Em resumo, Ellwanger foi julgado por racismo antissemita em 1989, a partir de ação interposta pelo Movimento Popular Antirracismo (Mopar), do MJDH, com envolvimento da FIRS na fase judicial. Condenado no TJ, o réu recorreu ao STF, que, em março de 2001, manteve a decisão. O julgamento histórico de 2003 teve como motivo os habeas impetrados por Ellwanger no Superior Tribunal de Justiça (STJ) e no STF. Ellwanger alegou ter sido condenado por crime de preconceito e não de racismo, porque seus ataques se dirigem aos judeus, e judeus não seriam raça. Caso essa tese fosse acatada, a pena perderia a imprescritibilidade, e o editor ficaria livre. Seguia Luis Milman, na ocasião:
– Não importa detalhar o mérito da alegação falaciosa da defesa do editor. Interessa informar sobre sua motivação escapista e chamar a atenção para a sua significação social e política. (…) Tratou-se de decidir se o crime que cometeu é racismo. Hoje saudamos a decisão histórica (…) de justo enfoque sobre direitos individuais e sociais numa nação democrática.
O julgamento do STF fixou parâmetros sobre a natureza do racismo e para o repúdio jurídico a qualquer forma de preconceito racial. A decisão projetou luzes humanistas para desfazer confusões. Dani Rudinicki, professor de Direito e conselheiro do MJDH, define a vitória como “marco no Direito brasileiro”. Acrescenta:
– Até hoje o STF define o julgamento como um dos mais exemplares da História”.

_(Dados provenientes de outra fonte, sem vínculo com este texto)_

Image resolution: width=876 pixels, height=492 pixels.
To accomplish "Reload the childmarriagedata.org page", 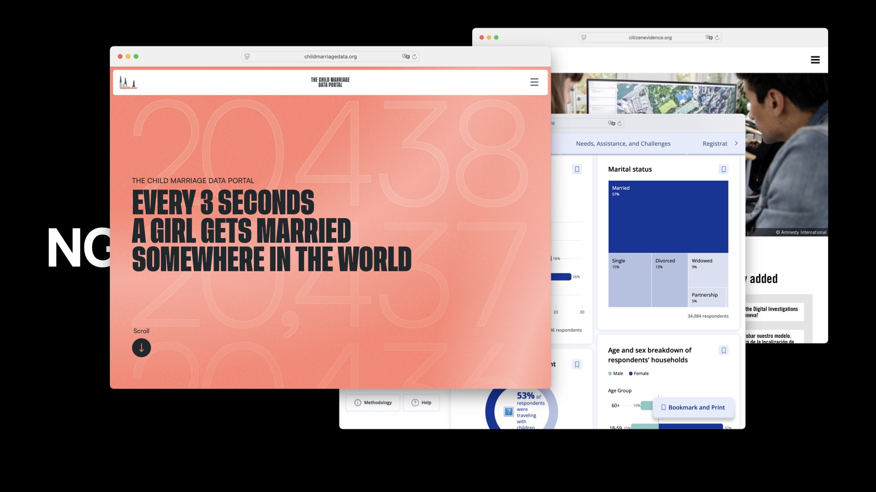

Krischke, gigante na defesa dos direitos humanos, cuja história de vida se confunde com a do MJDH, usa a mesma expressão, “marco”, para definir a decisão.
– Foram 15 anos de reuniões noite adentro. Foi uma grande conquista. Tinha quem falasse em “liberdade de expressão”. Mas era racismo, era a defesa da supremacia ariana sobre os judeus. A Constituição defende a liberdade de expressão, mas tem uma vírgula ali: essa liberdade vai até onde se viole os direitos defendidos pela própria Constituição, e, claro, era o caso.